If Idina Menzel is disappointed that the 2014 Tony Award nominating committee overlooked her, along with (for the most part) her show If/Then, she might look back to the Broadway scene of 50 years ago and take some comfort. That season welcomed two musicals, and two stars, who would become legends. But the 1964 Tonys tilted all the way to one side, bestowing a then-record 10 awards on Hello Dolly!, including Best Leading Actress (Carol Channing), Best Direction (Gower Champion), and Best Musical. Left in the cold with zero wins were Funny Girl and its star Barbra Streisand.
Few musicals today work as true star vehicles, unless you count the jukebox shows centering on one great performer, like Lady Day at Emerson's Bar and Grill with Audra McDonald channeling Billie Holiday. Instead, even the biggest successes of the 1970s and on--Les Misérables, A Chorus Line, the Andrew Lloyd Webber canon, the Disney musicals and so on--tend to be ensemble works that don't give a single performer the spotlight to break into pop culture in a big way. Evita, I would suggest, was an exception that proves the rule.
By contrast, pop culture wrote those big names of 1964--Channing, Streisand, Hello Dolly! and Funny Girl--into its annals for all time.
In the 1960s, Broadway could still give its stars the chance to go nova. Though Channing took on Hollywood too, her legend is rooted in musical theater, especially her signature role of Dolly Levi.
Streisand walked a very different route. Rather than pursuing a Broadway career after Funny Girl, she became perhaps the most celebrated female pop singer of the second half of the 20th century, as well as a movie star and film director. In a way, you could say she had a kind of last laugh, winning a Best Actress Oscar for the movie version of Funny Girl in 1968.

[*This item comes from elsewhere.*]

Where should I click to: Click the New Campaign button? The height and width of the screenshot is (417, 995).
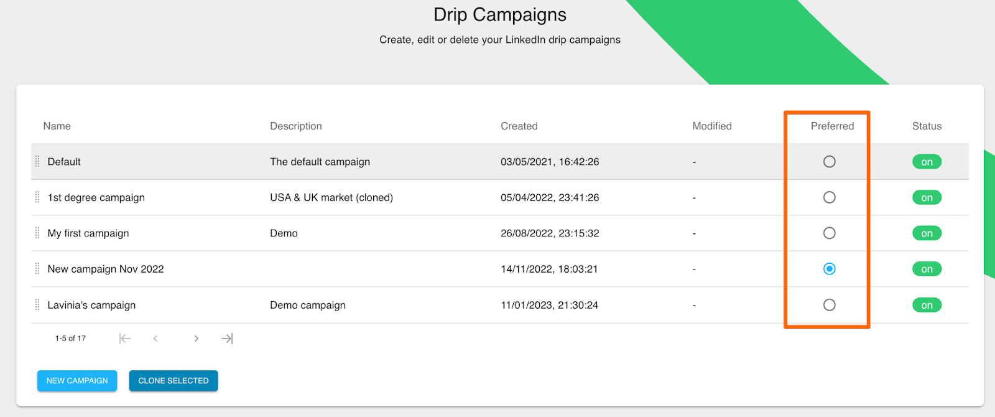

As for the shows, Hello Dolly! remains one of the most popular musicals around. On just the first page of a web search for "hello dolly" you'll find half a dozen revivals at regional and community theaters--not to mention high schools--around the English-speaking world. A Ford's Theatre and Signature Theatre production in Washington, DC just won several Helen Hayes Awards.
A similar search for "funny girl" will bring you more up to speed than you ever thought you needed to be on TV's Glee, whose big plot line this season concerns Rachel Berry's (Lea Michele) star turn in a Broadway revival of the show. Countless young viewers now know about Funny Girl who didn't before.
To bring this full circle, Rachel Berry's mother on Glee is played by none other than Idina Menzel, who first came to prominence in Wicked but owes her now-wider recognition to the infamous John Travolta name flub on the Oscars broadcast. If Broadway can't catapult you into the firmament anymore, there's always the bizarre accident.